PCI Security Standards

Evolving Payments

The concept of value has grown with society over millennia. From bartering to coins, then paper notes, how we pay our bills can be almost as important as actually paying them. With the advent of technology, the next phase of monetary use is not a physical form at all. Using cards, both credit and debit, many choose to go without physical money at all. With the convenience of a single swipe of a plastic card, you are able to make a purchase or pay a debt without having to carry a large amount of cash, or worry about counting change. Such relies heavily upon communication between systems. For the consumer and user, it simply is a swipe of a card with the most strenuous action being ensuring the magnetic strip is facing the right way. What most take for granted is the communication and security that must follow in the milliseconds after that swipe. Your card holds the information of your bank accounts, and can act as a gateway to all your personal information. With you bank codes, somebody could conceivably gain access to all your information such as your license number, home address, and social security number. Therefore, such must be protected heavily at all times. Data is at its most vulnerable when in transit- and we put it at that risk with every purchase.

Methods and Authority of Secure Transactions

When concerning security of this information, multiple points need to be kept secure. This includes the card readers, point of sale systems, networks and wireless routers at individual stores, the storage and transmission of information, any physical records of transactions, and naturally any online application or shopping that uses this information. Each can be a vital area that is subject to breach. Loss of information has many repercussions such as lost confidence leading to consumers leaving for other locations, the cost of reissuing cards that have been compromised, and the ever-present risk of fraud. Businesses face fines and penalties for not keeping their information safe, and members of a company can be reprimanded or lose their jobs over issues of breached security. All this before the legal fallout, which can be extensive.

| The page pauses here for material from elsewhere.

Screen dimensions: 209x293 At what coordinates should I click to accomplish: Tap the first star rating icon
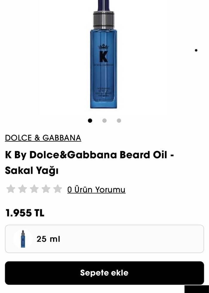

A financial institution such as payment cards is too widespread and vast to leave to individual vendors to monitor. As such, a standard has been set in the payment card industry, working with branded cards such as Visa, MasterCard, American Express, Discover, and JCB. This standard is supported by those companies and administered by the Payment Card Industry Security Standards Council. The purpose of this group and standards is to increase control around cardholder information to reduce breaches and fraud. As such, their security measures are proven for both large corporations and individual users.

The industry standard uses a three-step process.


Whenever used, the cardholder data is identified and an inventory of IT assets are analyzed. This process allows businesses to process the card information for processing, while also analyzing them for vulnerabilities. Supported by major card issuing companies allows for easier standardization of this process to make the process far faster than accommodating various individual formats.


Any vulnerable areas within the storage of cardholder data are located and dealt with accordingly. The storage of all data not absolutely necessary is eliminated. This is a common practice, and is why despite using cards at the same locations many times, a new swipe is required for each transaction. Regardless of use, the card information is not stored to prevent breaches or even the temptation of one. At the same time, card information is constantly being evaluated to find weak areas of security and resolve them.


Reports of card use are routinely compiled and submitted to the issuing companies and banks involved. This allows a regular system of checks to be made on the system, including regular methods of use for cards. While this information does not include the personal data of cardholders, it does show trends of card usage and where data might be at risk.

Keep Your Data Secure

Information security is an ongoing process, and cannot be underestimated. Many corporations view compliance with security as an annual event, but such can create a false sense of security. Forensic investigators have determined that security deployed by organizations do not stay compliant through the year. Complacency is unacceptable when security is concerned. The standards council is not a policing entity, and cannot enforce security. As such, the card issuing companies are all kept secure, but being aware of individual vendors is important.

Some points for added security include buying and using only approved PIN entry devices, only using validated point of sale software online or offline, and not storing any cardholder data in your computer or on paper. For personal security, be sure to use a firewall on your network and computers. Your wireless router should also have a password and use encryption. Said passwords should be complicated, perhaps even two word phrases. The shorter and simpler they are, the less secure your system is. Even with those security tips, it would be wise to check your hardware and software regularly for rogue additions. Skimming software or faceplates made to scan a card are easy to install and hidden. Not noticing can cause far more trouble than taking the time to look regularly. Every person involved with this information should have a working understanding of the security needed and protecting data.